Researchers from King’s College London also showed an “ultra-low dose” of glyphosate-based herbicides was damaging in rats, leading to signs of non-alcoholic fatty liver disease.18 People living agricultural regions, like Salinas Valley, California, may be particularly at risk.

In a study of children in Salinas Valley, exposure to glyphosate and its degradation product aminomethylphosphonic acid (AMPA) was found to increase the risk of liver and cardiometabolic disorders in early adulthood, which could trigger the development of additional diseases later in life, including liver cancer, diabetes and heart disease.19

Glyphosate Is Virtually Everywhere — How to Avoid It

More than 80% of U.S. children and adults, ages 6 years and up, have detectable levels of glyphosate in their urine, according to data from the U.S. Centers for Disease Control and Prevention.20,21 Out of 2,310 urine samples that were collected as part of the National Health and Nutrition Examination Survey (NHANES), 1,885 contained glyphosate levels at or above the detection limit.

Even if you don’t live near an agricultural area or use glyphosate-containing herbicides in your garden, you’re likely being exposed via contaminated food and water. Fruits, fruit juices, vegetables, oatmeal and cereals are all likely sources of glyphosate in your diet.22

The use of glyphosate as a desiccant (drying agent) may be particularly problematic because it’s sprayed so near to harvest, which could result in higher residue levels and greater exposures to consumers.23 In 2020, food giant Kellogg announced they’re phasing out the use of glyphosate as a desiccant by 2025,24 but many other food manufacturers are still using this toxic chemical.

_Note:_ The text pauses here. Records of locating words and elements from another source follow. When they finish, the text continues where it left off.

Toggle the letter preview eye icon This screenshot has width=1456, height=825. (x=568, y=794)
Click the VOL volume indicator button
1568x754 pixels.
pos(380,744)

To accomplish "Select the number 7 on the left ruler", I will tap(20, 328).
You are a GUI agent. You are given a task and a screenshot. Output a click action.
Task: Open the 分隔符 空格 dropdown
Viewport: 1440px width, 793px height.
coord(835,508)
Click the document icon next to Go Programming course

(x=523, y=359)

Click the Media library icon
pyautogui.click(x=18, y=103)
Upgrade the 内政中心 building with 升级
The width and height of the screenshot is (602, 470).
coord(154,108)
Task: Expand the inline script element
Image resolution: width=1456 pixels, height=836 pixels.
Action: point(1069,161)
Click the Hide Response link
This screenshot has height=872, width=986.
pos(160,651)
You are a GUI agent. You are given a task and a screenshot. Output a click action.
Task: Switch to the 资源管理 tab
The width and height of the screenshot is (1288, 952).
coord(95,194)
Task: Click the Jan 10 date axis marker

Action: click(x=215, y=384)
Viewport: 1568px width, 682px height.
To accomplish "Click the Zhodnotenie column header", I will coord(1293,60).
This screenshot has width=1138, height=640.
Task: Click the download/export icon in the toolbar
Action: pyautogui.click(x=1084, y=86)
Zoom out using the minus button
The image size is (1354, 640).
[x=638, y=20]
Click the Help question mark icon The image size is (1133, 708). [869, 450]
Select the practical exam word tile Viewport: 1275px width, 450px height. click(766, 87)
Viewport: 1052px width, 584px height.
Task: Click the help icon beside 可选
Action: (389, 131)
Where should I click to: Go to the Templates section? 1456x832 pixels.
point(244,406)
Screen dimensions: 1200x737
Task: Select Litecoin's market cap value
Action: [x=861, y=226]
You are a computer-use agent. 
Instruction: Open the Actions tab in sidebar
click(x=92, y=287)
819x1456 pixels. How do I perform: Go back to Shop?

You can reduce your glyphosate exposure by primarily consuming organic foods. If you’re wondering what your levels are, HRI Labs has developed home test kits for both water and urine, available in my online store. I do not make a profit from the sale of these kits. I only provide them as a service of convenience.

The urine test kit reveals the amount of glyphosate you’ve been exposed to in the past two to three weeks, while the hair test shows accumulated exposure over the past three to four months.

If your levels are high, fermented foods, particularly kimchi, are potent chelators of these kinds of chemicals. Taking activated charcoal after a questionable meal can help bind and excrete chemicals as well. Remember to stay well-hydrated to facilitate the removal of toxins through your liver, kidneys and skin.

Glycine supplementation may also be a good option to help detoxify glyphosate, because to eliminate glyphosate, you need to saturate your body with glycine. Dr. Dietrich Klinghardt, who is a specialist in metal toxicity and its connection to chronic infections, recommends taking 1 teaspoon (4 grams) of glycine powder twice a day for a few weeks and then lowering the dose to one-fourth teaspoon (1 gram) twice a day.

This forces the glyphosate out of your system, allowing it to be eliminated through your urine. Considering glycine has additional benefits for longevity and disease prevention, this is a solid strategy for protection.

There are a wide variety of other uses for glycine, which is why I take about 15 grams every day, primarily with protein like eggs and beef as it rebalances the methionine to glycine ratio to decrease methionine’s negative impacts on your metabolism.

Additionally, you can use organic, grass-fed collagen, which is naturally rich in glycine. You can boost your collagen intake by making homemade bone broth using bones and connective tissue from grass-fed, organically raised animals, enjoying health benefits and helping reduce your glyphosate load at the same time.